Exercise directions –
Make an exact copy of the listing below. Pictures stay out of it.

****

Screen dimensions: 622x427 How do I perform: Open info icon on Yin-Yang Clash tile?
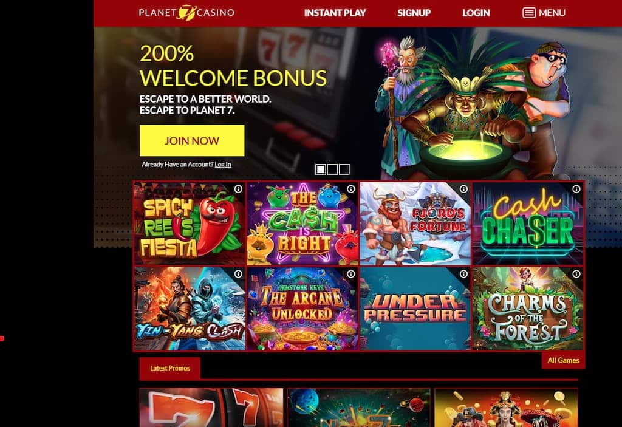[238, 274]
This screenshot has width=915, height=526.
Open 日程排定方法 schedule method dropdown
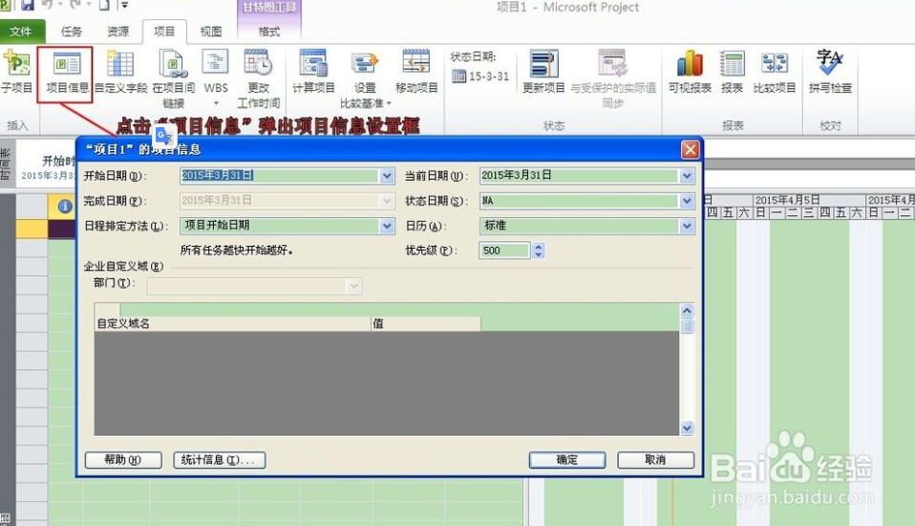point(387,227)
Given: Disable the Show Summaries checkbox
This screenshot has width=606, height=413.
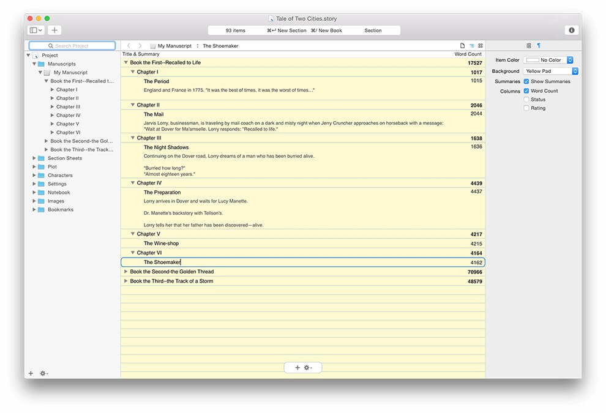Looking at the screenshot, I should point(526,81).
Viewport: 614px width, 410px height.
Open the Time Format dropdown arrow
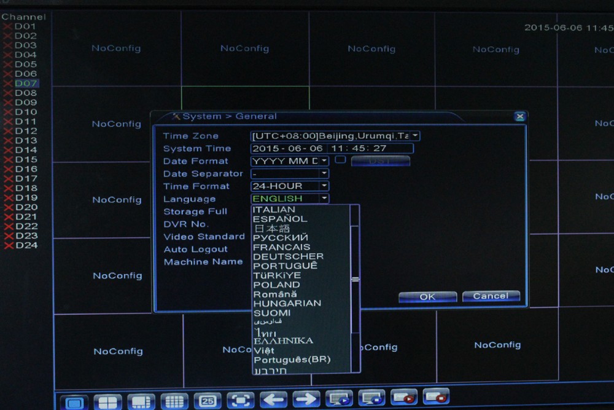pos(324,186)
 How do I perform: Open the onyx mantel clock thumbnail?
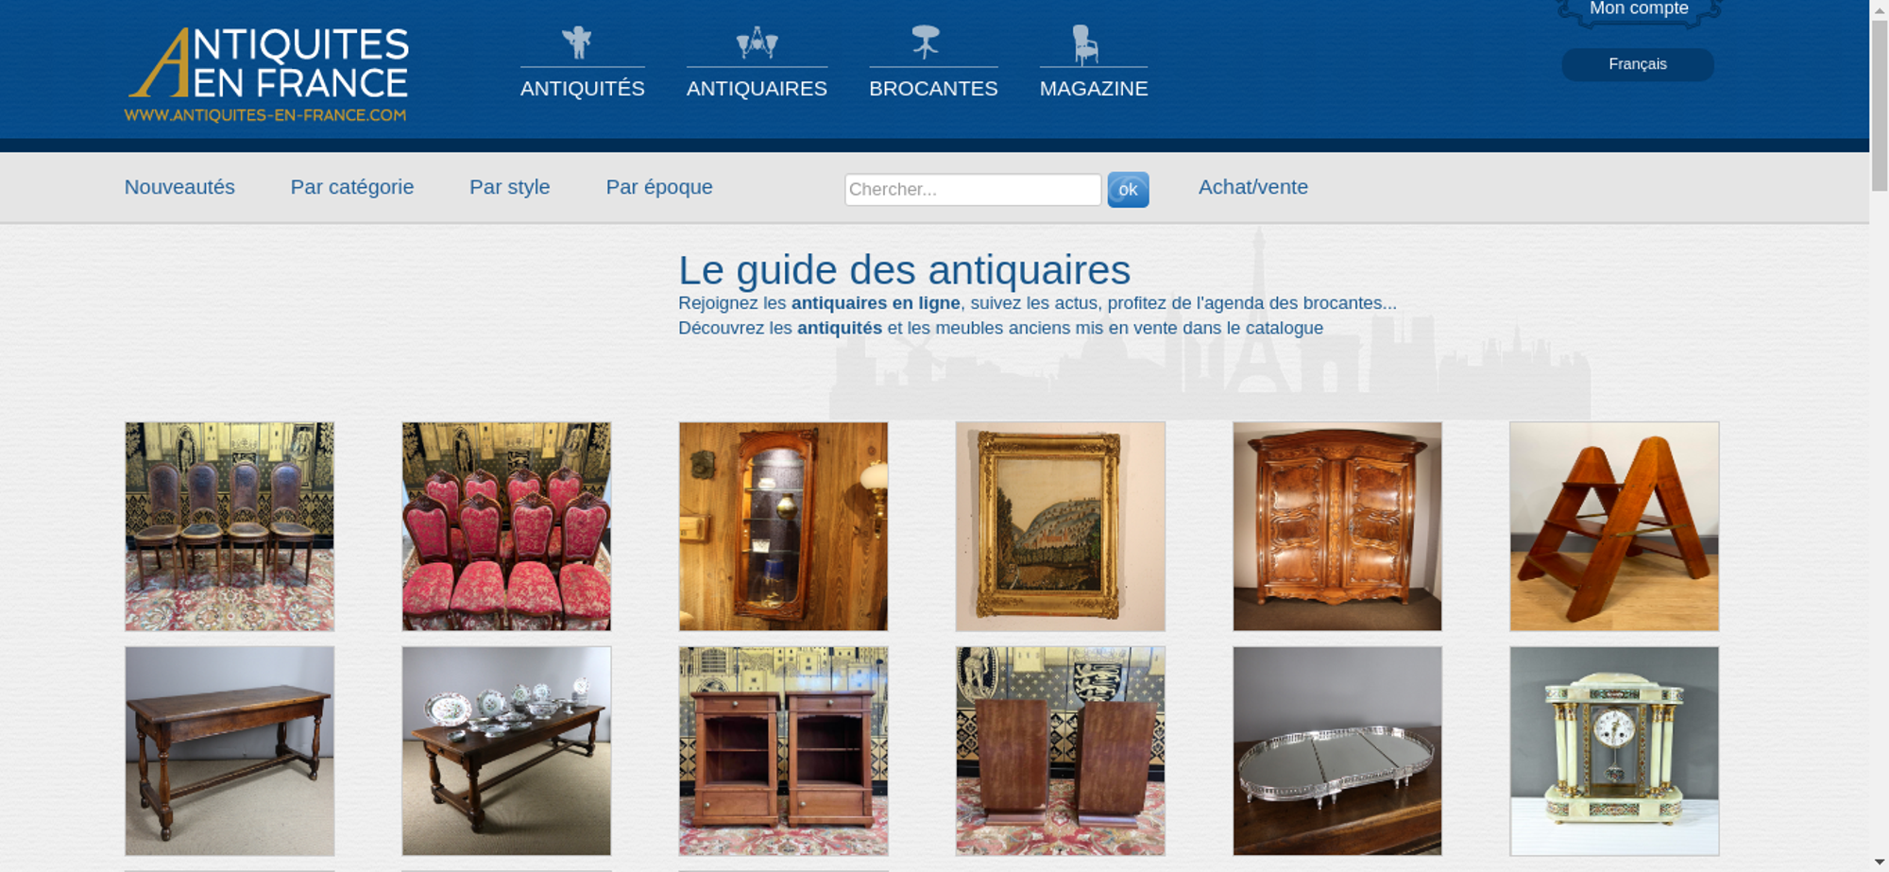tap(1614, 751)
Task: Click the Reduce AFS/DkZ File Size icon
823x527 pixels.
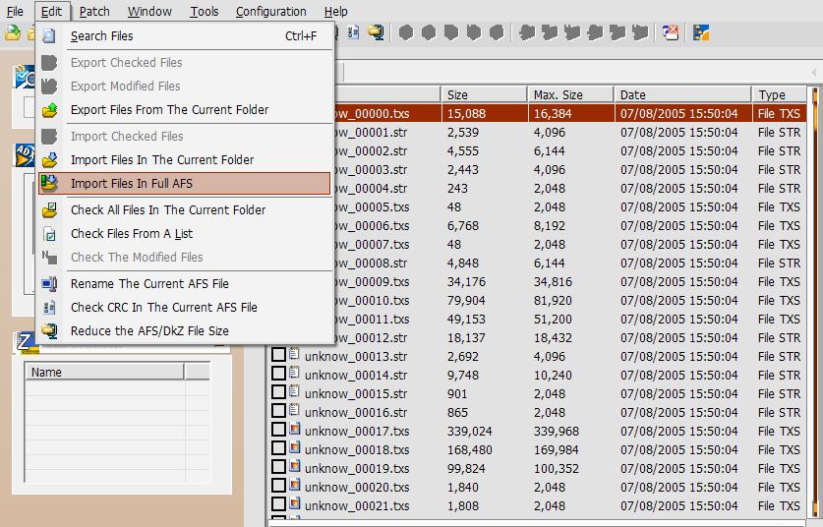Action: tap(49, 331)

****

Reply to the task –
Screen dimensions: 622x427 How do I perform: Open info icon on Yin-Yang Clash tile?
[238, 274]
This screenshot has width=915, height=526.
Open 日程排定方法 schedule method dropdown
point(387,227)
Given: Disable the Show Summaries checkbox
This screenshot has width=606, height=413.
Looking at the screenshot, I should point(526,81).
Viewport: 614px width, 410px height.
Open the Time Format dropdown arrow
pos(324,186)
 How do I perform: Open the onyx mantel clock thumbnail?
tap(1614, 751)
Task: Click the Reduce AFS/DkZ File Size icon
823x527 pixels.
Action: tap(49, 331)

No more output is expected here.